§ **AIM OF THE EXERCISE**
Filter the entries down to the lines containing "browser", and copy those lines.

[DATA]

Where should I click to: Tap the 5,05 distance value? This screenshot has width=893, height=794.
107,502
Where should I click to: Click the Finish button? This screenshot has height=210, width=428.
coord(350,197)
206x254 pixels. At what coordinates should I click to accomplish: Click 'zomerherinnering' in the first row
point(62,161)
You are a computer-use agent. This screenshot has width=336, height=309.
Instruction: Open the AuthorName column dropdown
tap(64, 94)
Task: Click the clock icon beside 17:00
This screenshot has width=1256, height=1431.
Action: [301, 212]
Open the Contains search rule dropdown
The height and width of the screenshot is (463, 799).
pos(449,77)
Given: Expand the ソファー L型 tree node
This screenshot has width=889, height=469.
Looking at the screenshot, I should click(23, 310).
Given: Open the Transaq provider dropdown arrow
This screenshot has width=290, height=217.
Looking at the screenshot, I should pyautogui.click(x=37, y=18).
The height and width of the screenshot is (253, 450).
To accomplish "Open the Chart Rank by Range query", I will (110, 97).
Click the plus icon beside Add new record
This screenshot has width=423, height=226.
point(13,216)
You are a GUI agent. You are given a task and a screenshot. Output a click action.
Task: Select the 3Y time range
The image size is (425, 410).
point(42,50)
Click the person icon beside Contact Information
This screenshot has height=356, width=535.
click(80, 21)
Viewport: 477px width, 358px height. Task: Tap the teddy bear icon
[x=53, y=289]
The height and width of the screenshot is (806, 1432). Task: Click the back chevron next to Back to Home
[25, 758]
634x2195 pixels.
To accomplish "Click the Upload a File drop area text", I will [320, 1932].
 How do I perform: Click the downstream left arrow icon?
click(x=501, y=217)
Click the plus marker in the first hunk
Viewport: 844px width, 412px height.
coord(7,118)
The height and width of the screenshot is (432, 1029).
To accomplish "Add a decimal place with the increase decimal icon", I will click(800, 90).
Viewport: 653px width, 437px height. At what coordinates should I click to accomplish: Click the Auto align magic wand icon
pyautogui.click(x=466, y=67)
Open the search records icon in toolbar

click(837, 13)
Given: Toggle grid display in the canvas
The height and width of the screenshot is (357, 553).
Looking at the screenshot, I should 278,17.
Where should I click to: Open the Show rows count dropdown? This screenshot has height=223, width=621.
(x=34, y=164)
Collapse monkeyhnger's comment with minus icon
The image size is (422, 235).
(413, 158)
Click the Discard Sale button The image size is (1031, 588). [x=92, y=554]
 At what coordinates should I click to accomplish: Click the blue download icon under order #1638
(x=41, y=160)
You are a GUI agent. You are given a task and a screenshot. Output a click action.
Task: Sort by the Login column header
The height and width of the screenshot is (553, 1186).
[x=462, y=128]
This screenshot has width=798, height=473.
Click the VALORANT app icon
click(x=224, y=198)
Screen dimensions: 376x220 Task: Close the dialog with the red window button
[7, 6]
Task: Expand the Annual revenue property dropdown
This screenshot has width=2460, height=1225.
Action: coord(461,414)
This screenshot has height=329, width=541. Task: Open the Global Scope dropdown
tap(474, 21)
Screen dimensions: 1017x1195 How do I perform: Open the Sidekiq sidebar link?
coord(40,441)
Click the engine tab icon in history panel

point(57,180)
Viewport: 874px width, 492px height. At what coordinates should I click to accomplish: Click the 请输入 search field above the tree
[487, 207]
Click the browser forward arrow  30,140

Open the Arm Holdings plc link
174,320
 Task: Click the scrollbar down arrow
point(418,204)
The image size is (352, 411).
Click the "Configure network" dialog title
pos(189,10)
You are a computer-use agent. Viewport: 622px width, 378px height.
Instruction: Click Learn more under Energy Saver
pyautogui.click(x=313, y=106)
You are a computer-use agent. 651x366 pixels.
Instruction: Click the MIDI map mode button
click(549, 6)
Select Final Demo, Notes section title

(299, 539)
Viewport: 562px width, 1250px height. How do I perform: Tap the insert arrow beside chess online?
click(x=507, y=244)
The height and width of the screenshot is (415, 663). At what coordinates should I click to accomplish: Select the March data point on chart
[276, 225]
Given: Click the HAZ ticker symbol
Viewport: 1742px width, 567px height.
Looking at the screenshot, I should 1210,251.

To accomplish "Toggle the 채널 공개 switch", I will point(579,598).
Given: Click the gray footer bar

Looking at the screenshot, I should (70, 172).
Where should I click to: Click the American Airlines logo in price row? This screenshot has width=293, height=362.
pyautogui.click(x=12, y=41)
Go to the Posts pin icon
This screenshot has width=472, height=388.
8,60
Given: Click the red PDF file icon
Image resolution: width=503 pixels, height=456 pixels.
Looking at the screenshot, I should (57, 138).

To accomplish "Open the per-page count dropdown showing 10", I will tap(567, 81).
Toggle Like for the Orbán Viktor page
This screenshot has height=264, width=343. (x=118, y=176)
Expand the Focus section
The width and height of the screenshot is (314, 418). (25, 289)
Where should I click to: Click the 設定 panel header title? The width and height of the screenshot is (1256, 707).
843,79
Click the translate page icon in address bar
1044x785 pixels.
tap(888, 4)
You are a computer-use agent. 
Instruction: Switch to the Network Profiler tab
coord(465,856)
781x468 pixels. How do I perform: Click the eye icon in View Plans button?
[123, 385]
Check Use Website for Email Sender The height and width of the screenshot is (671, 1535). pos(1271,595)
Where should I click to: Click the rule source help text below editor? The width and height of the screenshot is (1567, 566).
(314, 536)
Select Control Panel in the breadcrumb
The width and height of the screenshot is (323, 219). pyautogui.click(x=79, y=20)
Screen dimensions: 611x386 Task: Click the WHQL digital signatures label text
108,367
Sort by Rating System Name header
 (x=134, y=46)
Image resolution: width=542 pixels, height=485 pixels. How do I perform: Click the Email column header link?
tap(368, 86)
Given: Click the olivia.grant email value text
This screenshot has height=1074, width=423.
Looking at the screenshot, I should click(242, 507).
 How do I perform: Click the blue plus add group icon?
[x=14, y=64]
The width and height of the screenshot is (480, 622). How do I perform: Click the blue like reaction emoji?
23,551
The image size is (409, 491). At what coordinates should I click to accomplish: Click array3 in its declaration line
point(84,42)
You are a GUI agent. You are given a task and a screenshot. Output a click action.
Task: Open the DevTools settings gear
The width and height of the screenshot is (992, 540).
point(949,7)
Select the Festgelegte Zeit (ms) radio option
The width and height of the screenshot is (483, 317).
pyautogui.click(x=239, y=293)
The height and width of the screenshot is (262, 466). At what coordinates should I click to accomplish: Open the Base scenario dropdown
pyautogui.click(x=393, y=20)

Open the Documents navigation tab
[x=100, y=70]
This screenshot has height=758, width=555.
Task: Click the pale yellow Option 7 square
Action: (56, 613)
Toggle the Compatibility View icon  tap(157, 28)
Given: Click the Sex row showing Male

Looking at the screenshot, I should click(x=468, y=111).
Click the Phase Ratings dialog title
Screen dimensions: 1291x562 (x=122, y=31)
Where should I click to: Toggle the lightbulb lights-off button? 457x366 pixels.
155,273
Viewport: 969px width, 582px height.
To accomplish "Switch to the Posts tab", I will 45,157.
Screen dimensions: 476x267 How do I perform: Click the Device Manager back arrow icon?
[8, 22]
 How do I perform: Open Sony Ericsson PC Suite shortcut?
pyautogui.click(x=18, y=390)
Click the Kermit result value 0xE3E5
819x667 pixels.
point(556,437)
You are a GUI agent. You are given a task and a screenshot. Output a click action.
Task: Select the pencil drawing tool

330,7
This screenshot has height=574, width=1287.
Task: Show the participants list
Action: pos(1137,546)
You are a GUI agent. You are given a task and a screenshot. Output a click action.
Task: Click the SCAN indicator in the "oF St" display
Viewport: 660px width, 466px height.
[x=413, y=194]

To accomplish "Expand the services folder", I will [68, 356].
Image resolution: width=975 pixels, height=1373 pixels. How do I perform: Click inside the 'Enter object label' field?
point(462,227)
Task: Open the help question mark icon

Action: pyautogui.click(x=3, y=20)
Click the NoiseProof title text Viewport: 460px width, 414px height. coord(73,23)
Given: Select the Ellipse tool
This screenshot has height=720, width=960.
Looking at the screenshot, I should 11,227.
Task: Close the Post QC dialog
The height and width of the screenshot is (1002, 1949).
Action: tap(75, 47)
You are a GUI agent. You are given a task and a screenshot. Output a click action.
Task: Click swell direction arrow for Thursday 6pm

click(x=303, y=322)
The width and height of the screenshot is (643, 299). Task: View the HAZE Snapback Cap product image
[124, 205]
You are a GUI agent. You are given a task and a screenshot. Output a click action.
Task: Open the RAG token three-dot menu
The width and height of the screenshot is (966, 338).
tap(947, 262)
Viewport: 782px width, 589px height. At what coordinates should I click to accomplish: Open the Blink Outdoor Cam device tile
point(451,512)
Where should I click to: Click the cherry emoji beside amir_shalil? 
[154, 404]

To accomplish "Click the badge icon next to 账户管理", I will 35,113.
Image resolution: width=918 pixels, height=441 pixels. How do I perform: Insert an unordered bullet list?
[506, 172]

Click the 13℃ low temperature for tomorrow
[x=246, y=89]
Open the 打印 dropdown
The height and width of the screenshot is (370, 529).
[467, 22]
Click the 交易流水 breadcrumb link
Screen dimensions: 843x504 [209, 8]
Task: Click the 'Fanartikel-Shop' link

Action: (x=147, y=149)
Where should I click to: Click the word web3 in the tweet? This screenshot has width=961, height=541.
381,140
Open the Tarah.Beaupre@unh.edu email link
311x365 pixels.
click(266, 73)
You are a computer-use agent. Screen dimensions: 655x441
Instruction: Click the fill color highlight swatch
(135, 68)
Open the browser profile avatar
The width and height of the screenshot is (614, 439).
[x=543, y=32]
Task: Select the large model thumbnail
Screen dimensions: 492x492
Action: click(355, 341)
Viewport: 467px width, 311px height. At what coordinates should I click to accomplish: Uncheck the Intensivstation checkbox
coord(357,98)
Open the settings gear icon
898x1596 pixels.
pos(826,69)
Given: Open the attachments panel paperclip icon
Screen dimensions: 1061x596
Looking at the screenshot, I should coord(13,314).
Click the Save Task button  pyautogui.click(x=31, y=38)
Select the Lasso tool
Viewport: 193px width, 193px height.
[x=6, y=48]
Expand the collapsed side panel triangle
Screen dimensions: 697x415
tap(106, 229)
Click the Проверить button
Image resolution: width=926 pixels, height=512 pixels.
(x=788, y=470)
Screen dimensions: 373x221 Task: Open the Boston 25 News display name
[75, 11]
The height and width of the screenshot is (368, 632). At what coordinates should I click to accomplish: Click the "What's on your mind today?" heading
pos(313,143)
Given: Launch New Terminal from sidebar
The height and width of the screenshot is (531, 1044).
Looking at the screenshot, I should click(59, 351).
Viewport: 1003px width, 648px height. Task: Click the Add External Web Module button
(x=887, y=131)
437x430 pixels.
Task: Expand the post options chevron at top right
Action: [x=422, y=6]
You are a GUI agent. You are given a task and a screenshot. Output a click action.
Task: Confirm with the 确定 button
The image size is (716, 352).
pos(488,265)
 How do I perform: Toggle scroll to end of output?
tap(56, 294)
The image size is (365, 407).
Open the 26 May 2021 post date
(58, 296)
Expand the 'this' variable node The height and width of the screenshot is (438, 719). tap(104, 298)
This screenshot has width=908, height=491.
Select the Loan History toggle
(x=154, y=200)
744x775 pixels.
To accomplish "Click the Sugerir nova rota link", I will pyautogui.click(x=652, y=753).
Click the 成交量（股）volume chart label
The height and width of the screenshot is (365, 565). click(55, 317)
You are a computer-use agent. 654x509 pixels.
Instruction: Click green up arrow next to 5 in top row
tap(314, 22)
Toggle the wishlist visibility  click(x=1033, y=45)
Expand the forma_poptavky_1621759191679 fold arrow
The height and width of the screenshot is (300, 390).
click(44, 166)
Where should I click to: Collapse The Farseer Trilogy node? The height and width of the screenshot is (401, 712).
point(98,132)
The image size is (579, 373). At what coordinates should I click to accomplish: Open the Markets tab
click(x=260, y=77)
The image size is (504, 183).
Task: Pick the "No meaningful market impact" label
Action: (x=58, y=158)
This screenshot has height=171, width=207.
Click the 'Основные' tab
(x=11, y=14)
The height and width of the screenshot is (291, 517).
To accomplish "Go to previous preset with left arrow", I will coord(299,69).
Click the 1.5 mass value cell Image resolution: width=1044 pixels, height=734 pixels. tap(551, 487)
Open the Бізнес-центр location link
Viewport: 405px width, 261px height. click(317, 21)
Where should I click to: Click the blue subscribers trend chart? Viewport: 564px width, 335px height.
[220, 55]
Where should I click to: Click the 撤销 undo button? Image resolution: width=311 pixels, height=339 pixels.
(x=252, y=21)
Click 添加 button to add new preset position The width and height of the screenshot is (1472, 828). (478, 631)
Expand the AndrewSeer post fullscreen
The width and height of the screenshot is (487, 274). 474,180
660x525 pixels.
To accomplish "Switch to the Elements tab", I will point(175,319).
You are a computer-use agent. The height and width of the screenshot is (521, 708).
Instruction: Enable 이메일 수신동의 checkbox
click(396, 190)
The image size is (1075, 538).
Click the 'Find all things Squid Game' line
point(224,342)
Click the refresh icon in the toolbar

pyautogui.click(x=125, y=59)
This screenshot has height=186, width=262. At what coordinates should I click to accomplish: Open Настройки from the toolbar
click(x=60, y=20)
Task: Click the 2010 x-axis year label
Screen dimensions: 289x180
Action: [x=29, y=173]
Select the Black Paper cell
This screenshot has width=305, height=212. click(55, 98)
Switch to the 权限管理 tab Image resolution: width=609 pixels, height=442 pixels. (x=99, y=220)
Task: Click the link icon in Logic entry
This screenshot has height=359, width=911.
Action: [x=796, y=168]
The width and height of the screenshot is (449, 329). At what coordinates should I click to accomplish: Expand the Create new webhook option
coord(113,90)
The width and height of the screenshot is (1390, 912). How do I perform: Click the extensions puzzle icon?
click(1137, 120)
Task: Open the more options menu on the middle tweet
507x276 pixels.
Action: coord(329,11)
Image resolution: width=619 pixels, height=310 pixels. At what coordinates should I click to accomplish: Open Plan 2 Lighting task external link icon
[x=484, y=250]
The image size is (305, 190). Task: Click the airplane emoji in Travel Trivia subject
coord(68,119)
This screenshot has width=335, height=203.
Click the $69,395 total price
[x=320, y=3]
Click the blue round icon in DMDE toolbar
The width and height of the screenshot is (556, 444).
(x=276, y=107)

[/DATA]

§ **WORKED SOLUTION**
Click the browser forward arrow  30,140
Open the browser profile avatar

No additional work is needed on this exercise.